(Stored records)
BEGIN
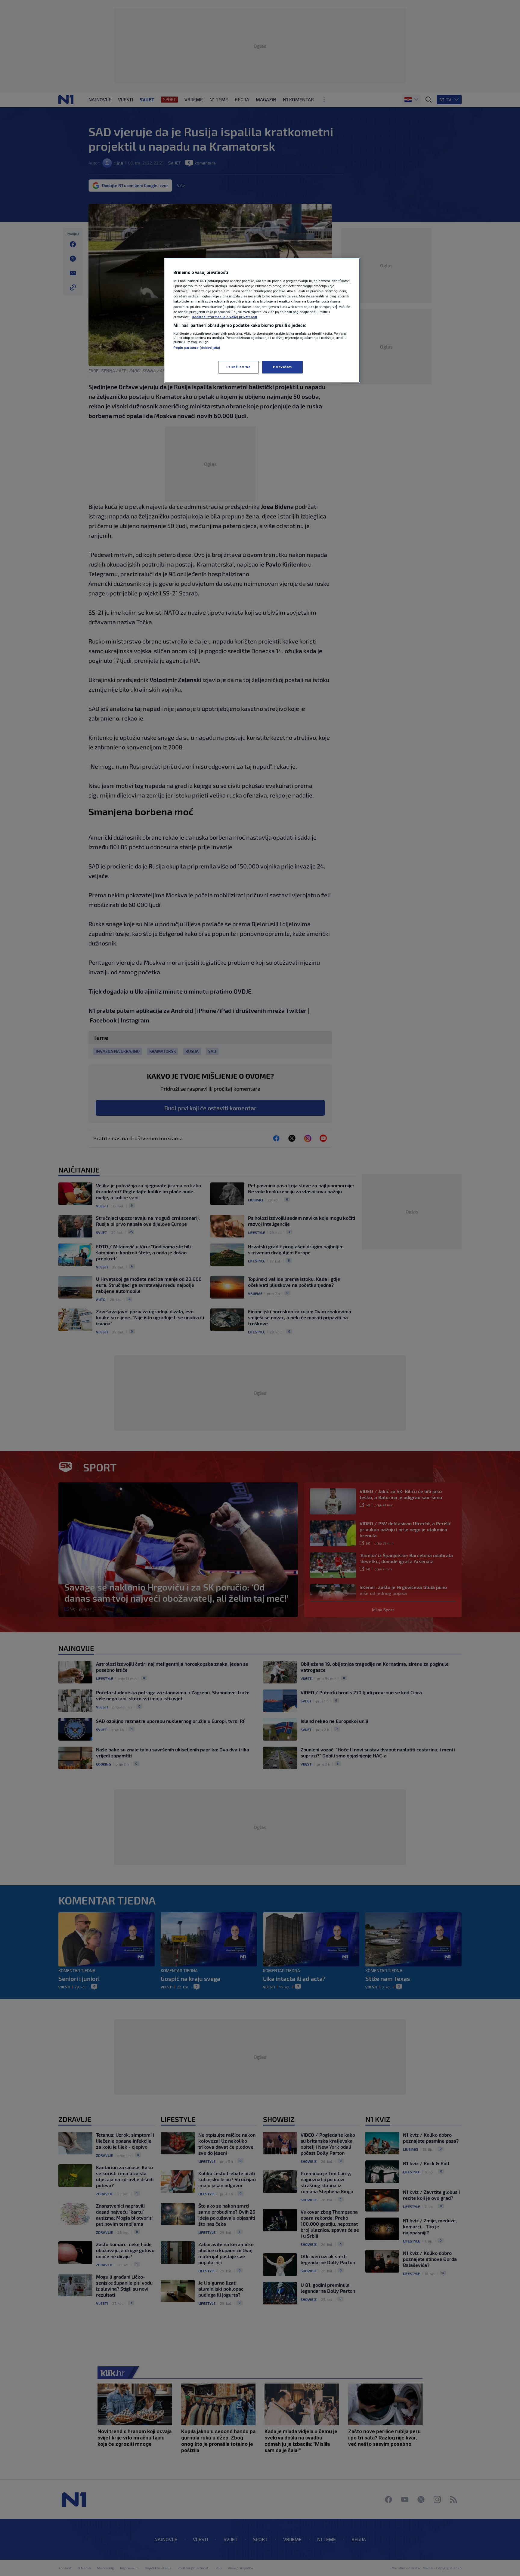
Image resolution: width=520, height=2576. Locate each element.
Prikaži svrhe (238, 367)
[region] (262, 320)
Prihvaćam (282, 367)
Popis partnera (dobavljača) (196, 348)
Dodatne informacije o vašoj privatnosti (224, 317)
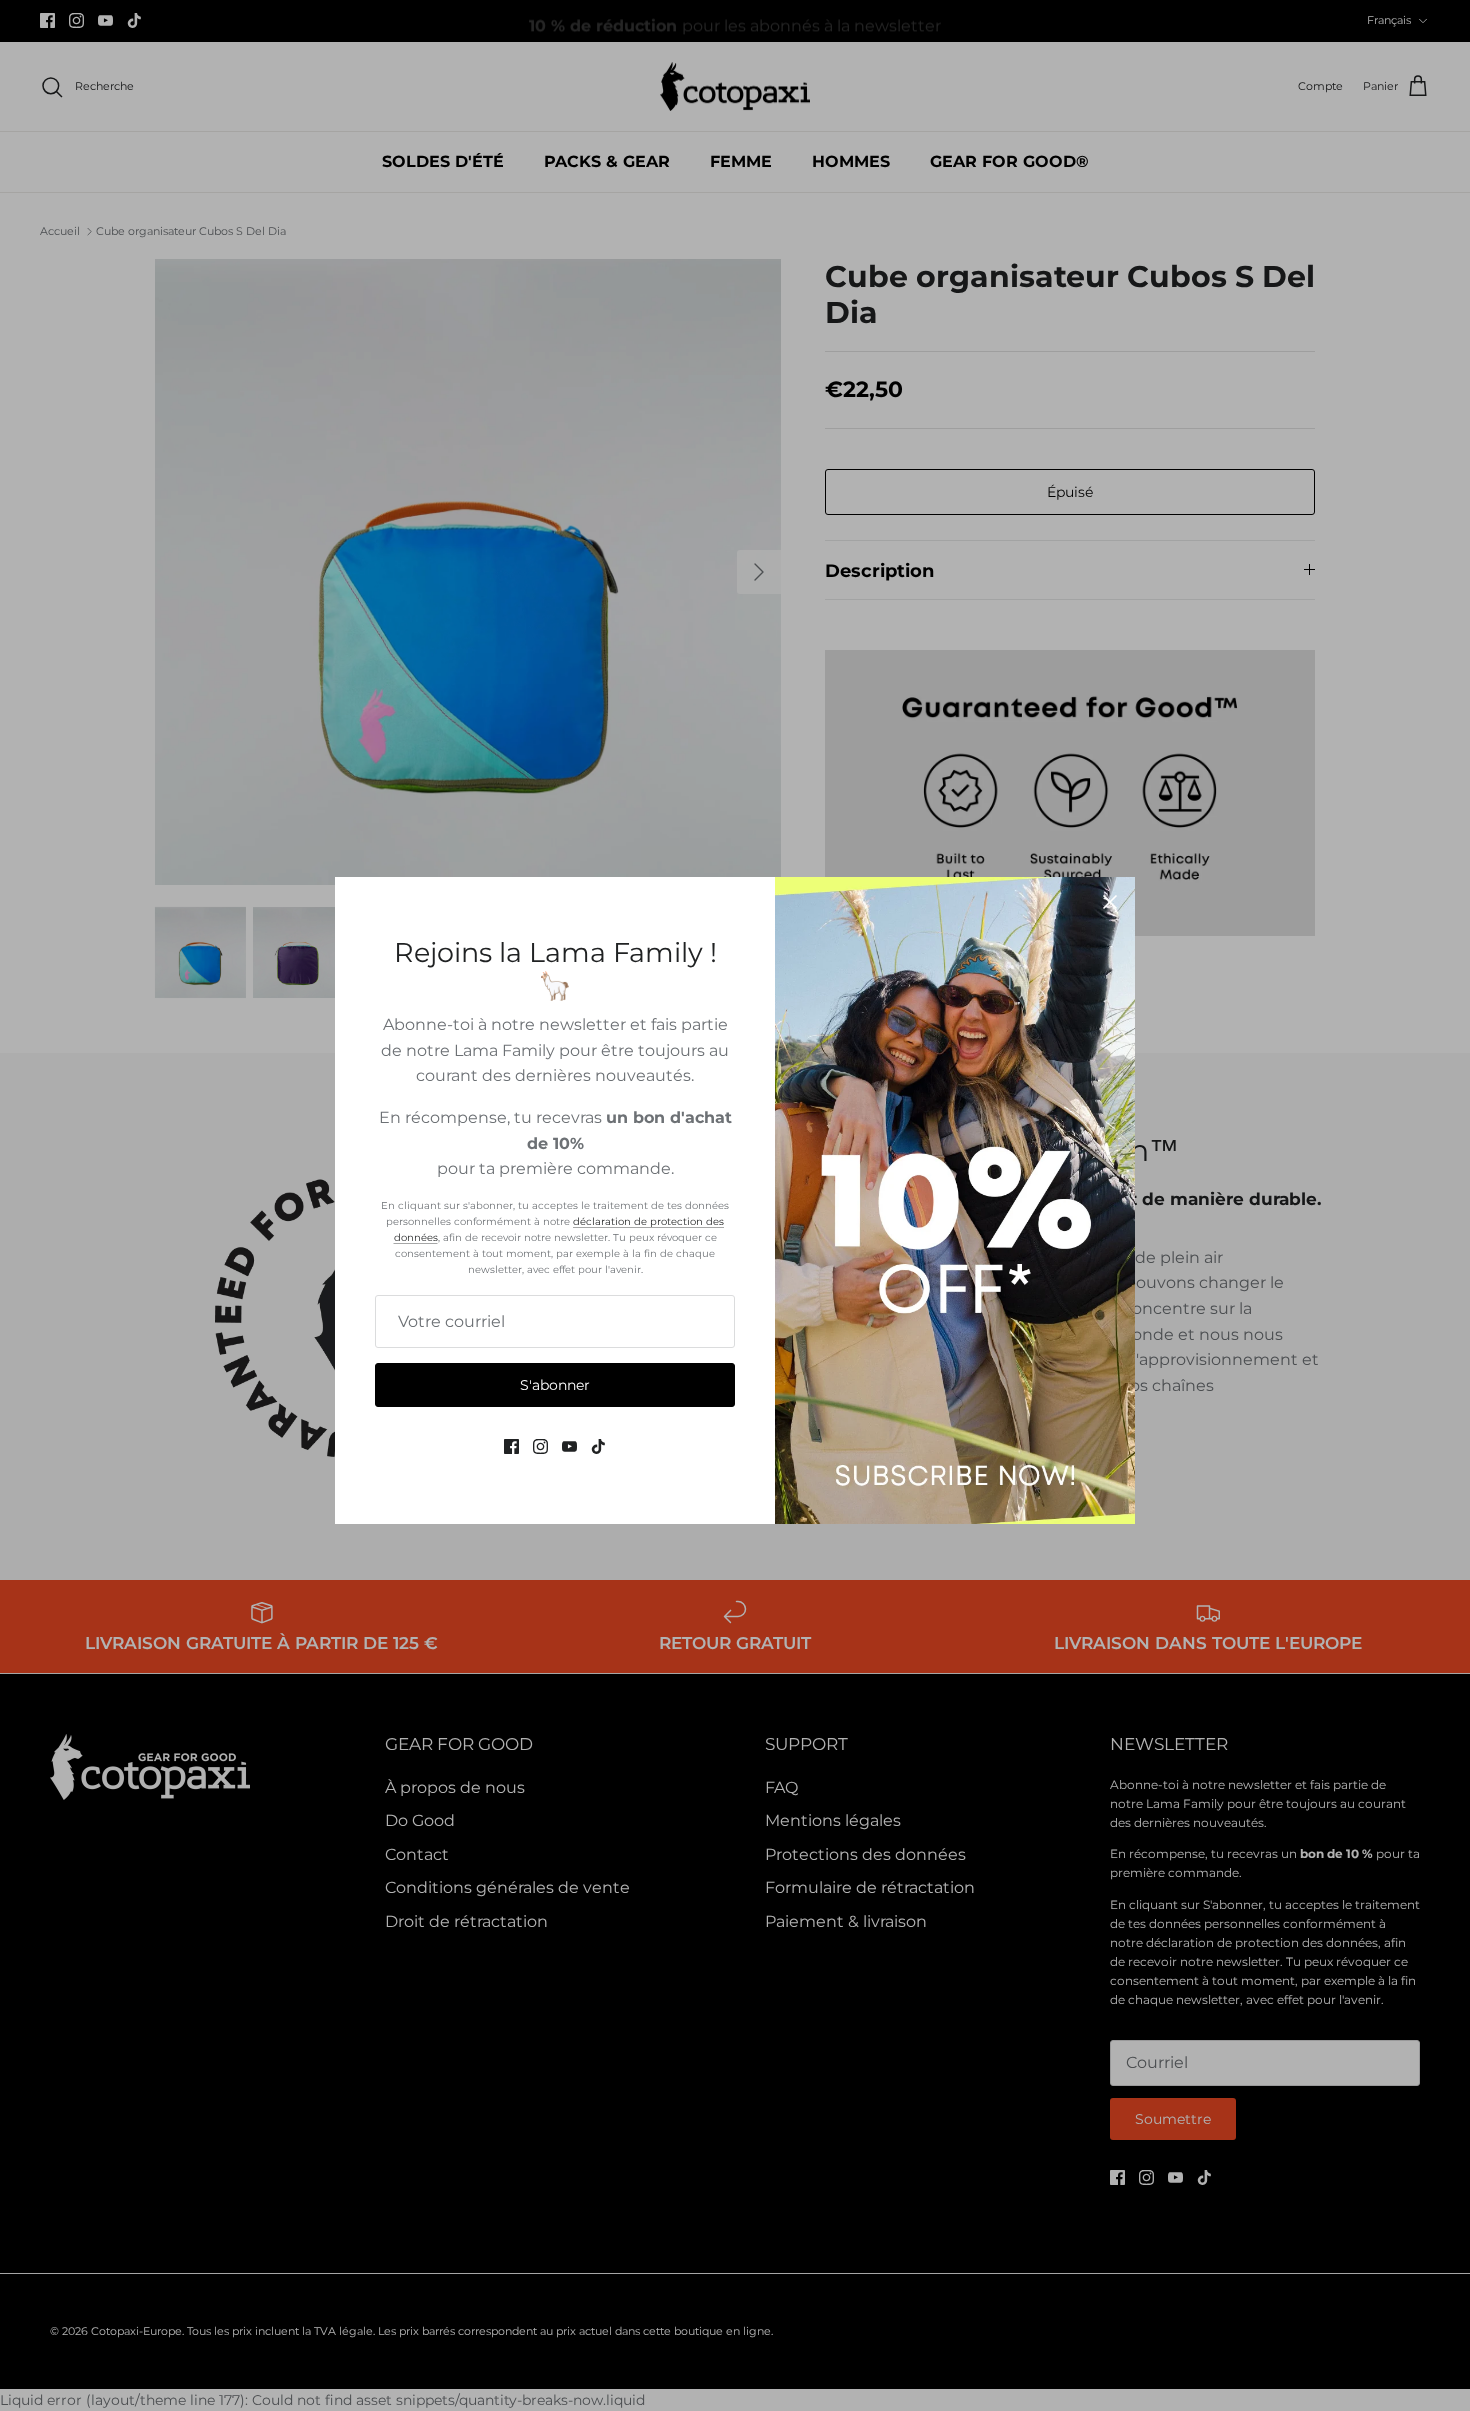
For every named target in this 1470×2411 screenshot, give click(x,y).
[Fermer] (1110, 902)
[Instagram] (540, 1446)
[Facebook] (511, 1446)
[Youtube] (569, 1446)
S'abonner (555, 1385)
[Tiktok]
END
An exact copy of the entries, minus the pictures, is what's needed here.

Image resolution: width=520, height=2576. Locate each element.
Prikaži svrhe (238, 367)
[region] (262, 320)
Prihvaćam (282, 367)
Popis partnera (dobavljača) (196, 348)
Dodatne informacije o vašoj privatnosti (224, 317)
For every named target in this 1470×2411 screenshot, give click(x,y).
[Fermer] (1110, 902)
[Instagram] (540, 1446)
[Facebook] (511, 1446)
[Youtube] (569, 1446)
S'abonner (555, 1385)
[Tiktok]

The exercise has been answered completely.